Tel est le titre du nouveau livre que vient de publier Roger Penrose et qui est le sujet d’un article critique du 6/10, dans la revue ‘Nature’, signé Richard Dawid. Cet article se concentre sur la critique de Penrose pour ce qui est de : la mécanique quantique, la théorie des cordes et l’inflation en cosmologie. Le sous-titre précise la triade de qualificatifs que son jugement attribue à ces domaines de la connaissance en physique : Mode, Foi, et Fantaisie dans la Nouvelle physique de l’Univers. Comparativement aux nombreux livres publiés par R. Penrose (toujours passionnants) on peut donc considérer a priori qu’il n’y a pas vraiment des idées nouvelles dans celui-ci, si ce n’est des accents plus prononcés dans un sens ou dans un autre qui justifieraient la publication d’un nouveau livre.

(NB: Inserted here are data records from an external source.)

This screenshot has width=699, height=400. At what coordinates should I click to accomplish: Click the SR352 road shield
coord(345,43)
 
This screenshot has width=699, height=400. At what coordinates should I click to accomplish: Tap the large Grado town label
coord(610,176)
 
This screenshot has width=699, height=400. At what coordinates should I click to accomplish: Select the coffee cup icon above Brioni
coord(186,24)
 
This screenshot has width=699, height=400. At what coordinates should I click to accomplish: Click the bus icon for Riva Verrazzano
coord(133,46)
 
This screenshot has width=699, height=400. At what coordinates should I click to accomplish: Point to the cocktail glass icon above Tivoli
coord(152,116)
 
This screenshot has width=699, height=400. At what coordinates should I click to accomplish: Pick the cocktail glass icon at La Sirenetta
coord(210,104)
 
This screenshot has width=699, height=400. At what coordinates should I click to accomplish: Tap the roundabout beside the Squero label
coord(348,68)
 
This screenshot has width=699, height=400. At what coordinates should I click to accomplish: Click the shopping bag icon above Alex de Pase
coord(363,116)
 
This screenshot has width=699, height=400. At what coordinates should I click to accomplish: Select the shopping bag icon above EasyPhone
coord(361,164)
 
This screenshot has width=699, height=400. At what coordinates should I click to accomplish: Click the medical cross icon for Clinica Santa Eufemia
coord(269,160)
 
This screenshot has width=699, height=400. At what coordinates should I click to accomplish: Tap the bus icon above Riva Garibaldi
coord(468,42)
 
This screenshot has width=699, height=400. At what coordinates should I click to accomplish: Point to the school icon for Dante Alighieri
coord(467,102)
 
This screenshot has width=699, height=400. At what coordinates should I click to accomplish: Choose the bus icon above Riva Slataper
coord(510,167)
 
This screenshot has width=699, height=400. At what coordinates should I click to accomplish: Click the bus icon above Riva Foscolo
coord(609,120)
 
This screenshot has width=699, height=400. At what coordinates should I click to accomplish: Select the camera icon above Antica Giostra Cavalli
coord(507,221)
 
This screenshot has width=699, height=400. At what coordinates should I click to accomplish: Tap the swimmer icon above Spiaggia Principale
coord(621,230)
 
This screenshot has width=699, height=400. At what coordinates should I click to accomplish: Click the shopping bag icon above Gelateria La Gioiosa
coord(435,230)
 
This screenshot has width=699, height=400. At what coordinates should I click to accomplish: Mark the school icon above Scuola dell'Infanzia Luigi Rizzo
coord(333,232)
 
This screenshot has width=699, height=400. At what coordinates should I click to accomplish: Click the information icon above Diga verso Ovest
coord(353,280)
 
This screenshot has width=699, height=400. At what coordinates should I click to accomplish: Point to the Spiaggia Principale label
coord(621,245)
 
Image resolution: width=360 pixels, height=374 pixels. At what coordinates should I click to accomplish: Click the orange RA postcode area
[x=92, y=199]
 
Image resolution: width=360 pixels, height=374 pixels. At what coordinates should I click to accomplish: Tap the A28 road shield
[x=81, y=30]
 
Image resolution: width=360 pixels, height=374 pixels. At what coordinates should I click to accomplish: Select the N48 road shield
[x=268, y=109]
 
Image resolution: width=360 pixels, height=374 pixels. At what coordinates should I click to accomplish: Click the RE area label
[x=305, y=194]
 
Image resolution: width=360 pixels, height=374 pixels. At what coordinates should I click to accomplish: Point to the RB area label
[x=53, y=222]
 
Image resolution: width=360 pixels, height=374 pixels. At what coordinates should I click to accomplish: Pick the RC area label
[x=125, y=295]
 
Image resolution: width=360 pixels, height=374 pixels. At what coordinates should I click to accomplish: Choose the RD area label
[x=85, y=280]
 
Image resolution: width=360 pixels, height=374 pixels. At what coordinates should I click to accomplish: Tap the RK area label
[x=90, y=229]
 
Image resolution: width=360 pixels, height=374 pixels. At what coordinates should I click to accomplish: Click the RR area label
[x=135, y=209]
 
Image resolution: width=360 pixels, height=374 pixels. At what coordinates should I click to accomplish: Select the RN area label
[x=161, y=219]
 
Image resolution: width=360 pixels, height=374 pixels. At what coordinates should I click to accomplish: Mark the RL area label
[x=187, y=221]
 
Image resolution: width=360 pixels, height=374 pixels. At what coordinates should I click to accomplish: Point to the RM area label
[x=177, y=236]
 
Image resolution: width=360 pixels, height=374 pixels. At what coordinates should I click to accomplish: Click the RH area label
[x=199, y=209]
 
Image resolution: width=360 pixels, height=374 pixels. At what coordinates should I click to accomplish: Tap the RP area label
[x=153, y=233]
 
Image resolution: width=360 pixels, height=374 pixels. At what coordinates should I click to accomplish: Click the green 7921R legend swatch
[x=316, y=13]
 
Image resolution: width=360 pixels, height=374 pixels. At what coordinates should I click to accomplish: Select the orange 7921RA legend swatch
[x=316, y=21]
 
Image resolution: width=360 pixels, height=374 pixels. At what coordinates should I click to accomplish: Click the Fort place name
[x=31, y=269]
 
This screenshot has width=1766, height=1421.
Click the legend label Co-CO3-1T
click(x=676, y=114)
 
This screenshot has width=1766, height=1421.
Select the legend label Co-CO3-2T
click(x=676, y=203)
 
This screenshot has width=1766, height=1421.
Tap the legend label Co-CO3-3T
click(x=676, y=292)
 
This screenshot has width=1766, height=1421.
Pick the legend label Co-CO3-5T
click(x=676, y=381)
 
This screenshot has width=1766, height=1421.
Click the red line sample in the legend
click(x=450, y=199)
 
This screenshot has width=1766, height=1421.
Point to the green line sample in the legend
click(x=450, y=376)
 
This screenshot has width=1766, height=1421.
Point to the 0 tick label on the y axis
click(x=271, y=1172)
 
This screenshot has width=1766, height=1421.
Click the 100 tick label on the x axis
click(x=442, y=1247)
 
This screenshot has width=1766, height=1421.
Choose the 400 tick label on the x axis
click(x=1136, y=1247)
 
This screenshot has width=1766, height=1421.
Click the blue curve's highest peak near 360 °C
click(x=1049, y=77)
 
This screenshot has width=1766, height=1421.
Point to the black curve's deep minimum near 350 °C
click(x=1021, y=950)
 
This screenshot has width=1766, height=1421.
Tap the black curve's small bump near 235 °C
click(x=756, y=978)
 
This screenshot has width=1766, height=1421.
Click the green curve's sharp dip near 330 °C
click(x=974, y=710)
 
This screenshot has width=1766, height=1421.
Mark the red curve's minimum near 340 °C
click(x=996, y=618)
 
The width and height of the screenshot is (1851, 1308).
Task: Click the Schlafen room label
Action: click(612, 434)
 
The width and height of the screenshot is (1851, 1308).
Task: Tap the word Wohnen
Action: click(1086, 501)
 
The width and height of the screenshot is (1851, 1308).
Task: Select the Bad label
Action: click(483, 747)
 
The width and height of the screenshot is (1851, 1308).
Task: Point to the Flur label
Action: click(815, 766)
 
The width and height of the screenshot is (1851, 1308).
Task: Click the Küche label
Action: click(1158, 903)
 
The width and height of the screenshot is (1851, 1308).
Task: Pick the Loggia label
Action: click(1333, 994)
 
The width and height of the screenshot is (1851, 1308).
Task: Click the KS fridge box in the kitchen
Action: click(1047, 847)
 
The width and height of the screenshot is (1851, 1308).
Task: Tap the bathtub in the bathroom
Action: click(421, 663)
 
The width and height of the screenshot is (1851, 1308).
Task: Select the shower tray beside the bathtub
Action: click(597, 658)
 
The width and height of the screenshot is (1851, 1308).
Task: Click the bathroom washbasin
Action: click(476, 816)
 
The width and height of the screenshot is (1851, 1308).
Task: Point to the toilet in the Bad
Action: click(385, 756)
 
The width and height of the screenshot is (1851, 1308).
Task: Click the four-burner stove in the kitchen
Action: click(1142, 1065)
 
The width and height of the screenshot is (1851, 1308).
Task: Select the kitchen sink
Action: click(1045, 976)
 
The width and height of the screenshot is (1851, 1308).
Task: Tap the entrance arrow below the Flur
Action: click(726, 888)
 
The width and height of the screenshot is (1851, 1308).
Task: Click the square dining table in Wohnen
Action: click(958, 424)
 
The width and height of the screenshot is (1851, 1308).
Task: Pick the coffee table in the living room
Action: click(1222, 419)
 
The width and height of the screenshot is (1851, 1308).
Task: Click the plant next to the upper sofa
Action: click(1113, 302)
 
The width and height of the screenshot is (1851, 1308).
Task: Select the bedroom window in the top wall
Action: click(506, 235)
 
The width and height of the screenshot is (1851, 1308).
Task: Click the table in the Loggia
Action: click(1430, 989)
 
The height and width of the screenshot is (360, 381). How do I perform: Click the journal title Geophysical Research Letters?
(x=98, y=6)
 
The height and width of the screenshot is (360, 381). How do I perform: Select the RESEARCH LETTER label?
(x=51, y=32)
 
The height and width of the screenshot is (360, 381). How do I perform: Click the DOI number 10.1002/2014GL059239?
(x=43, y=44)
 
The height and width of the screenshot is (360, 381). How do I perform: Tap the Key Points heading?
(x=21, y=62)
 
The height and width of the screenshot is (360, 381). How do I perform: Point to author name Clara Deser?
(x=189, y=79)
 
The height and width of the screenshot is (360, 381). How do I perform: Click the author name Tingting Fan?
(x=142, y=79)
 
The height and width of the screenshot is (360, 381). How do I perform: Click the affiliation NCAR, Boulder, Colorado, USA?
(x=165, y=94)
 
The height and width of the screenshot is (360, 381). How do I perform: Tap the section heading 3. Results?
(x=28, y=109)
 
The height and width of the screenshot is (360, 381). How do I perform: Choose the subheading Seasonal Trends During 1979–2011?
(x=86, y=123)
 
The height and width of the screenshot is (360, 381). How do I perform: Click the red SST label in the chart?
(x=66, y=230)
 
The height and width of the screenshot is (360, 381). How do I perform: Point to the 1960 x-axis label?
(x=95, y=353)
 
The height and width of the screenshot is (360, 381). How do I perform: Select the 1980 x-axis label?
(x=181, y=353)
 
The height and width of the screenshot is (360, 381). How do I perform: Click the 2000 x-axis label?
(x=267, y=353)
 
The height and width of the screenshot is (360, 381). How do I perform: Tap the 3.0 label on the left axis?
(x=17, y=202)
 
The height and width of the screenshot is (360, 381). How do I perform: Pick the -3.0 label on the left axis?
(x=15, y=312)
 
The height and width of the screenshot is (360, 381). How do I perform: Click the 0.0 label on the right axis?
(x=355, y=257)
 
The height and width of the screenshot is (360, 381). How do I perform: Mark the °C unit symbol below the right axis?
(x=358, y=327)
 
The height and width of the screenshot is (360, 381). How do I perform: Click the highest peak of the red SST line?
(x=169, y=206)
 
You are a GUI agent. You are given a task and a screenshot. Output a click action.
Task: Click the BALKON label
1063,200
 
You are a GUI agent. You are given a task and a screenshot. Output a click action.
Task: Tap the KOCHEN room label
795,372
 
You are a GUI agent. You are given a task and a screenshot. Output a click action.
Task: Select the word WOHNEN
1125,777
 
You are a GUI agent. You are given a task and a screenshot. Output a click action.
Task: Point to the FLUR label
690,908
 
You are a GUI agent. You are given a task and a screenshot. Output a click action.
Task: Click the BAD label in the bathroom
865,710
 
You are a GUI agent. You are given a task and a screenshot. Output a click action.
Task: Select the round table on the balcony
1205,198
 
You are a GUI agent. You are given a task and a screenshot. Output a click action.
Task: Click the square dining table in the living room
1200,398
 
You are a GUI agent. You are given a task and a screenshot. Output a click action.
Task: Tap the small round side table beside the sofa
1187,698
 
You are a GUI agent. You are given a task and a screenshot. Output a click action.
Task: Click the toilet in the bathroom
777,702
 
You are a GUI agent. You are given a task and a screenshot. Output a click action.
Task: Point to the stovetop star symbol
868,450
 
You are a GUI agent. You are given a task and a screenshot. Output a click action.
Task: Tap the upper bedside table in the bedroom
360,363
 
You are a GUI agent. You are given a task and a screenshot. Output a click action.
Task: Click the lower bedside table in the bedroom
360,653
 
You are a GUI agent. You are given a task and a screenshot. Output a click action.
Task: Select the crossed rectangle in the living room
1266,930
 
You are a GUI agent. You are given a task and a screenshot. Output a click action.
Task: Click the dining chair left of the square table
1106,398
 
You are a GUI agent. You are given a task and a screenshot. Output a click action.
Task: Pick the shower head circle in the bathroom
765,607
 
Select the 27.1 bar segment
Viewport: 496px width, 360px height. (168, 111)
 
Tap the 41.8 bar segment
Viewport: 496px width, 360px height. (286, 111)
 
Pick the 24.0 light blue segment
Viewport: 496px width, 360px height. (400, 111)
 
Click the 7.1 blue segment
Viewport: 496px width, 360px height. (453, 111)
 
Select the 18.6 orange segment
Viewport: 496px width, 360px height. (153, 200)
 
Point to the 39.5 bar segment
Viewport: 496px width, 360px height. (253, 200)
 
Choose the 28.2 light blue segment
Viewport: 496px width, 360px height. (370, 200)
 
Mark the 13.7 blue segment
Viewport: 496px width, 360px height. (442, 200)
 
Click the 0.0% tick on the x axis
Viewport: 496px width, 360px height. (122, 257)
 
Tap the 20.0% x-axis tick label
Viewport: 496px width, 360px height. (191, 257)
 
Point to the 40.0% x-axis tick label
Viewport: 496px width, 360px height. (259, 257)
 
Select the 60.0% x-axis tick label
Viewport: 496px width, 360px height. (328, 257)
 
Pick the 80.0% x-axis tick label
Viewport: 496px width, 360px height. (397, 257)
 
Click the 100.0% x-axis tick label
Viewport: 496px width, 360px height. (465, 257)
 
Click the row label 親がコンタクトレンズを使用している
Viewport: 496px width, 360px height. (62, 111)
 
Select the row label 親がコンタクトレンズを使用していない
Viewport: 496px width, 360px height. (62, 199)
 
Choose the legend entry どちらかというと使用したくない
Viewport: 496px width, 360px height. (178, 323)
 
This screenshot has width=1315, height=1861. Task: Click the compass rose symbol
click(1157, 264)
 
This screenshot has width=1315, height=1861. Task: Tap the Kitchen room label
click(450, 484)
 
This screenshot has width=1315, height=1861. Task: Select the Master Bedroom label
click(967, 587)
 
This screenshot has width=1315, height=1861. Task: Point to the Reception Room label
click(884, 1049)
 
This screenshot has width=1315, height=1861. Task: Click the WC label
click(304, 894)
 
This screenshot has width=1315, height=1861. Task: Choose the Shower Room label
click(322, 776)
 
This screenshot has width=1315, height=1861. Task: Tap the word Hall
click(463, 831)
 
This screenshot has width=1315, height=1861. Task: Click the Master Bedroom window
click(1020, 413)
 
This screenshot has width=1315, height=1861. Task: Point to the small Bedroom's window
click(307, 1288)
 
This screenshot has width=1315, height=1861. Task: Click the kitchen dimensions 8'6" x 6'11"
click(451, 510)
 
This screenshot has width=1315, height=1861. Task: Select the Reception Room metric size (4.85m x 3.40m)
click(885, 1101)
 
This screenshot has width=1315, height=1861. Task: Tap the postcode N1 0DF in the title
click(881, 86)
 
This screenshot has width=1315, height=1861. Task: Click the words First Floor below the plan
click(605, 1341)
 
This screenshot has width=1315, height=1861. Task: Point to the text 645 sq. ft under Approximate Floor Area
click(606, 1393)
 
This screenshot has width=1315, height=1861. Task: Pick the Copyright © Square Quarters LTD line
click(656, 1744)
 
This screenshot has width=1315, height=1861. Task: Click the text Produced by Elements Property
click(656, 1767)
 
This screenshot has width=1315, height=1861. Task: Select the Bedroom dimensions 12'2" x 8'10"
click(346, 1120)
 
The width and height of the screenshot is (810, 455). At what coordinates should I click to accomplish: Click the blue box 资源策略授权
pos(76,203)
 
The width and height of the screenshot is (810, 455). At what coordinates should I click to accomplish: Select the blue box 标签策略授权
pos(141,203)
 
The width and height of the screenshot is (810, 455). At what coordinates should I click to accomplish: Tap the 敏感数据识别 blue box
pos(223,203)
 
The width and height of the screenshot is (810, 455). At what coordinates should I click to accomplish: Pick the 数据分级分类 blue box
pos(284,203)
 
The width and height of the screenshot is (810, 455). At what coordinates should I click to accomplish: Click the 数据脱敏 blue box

R. Penrose affirme que des théories même bien confirmées comme la mécanique quantique, sont ‘surestimées’ au regard de leur stabilité conceptuelle présumée. La physique quantique connaît un impressionnant record de succès prédictif, de la chimie quantique à la physique des particules élémentaires. Mais selon l’auteur elle est confrontée à un profond problème conceptuel. Tandis que la mécanique quantique a une consistance interne parfaite quand elle décrit un système qui évolue sans qu’il soit mesuré, la façon par laquelle elle rend compte de l’action de la mesure n’est pas justifiée d’une façon cohérente dans la description. Pour Penrose, ceci indique que les principes fondamentaux de la mécanique quantique n’ont pas été mis correctement en évidence et ceci est à relier avec l’impossible intégration de la théorie de la gravité au cœur du corpus la physique quantique. Il prétend que les succès de la mécanique quantique tendent à rendre les physiciens insensibles aux problèmes conceptuels de la théorie et génèrent un degré de confiance injustifié en ses principes basiques comme si les fondations étaient solides.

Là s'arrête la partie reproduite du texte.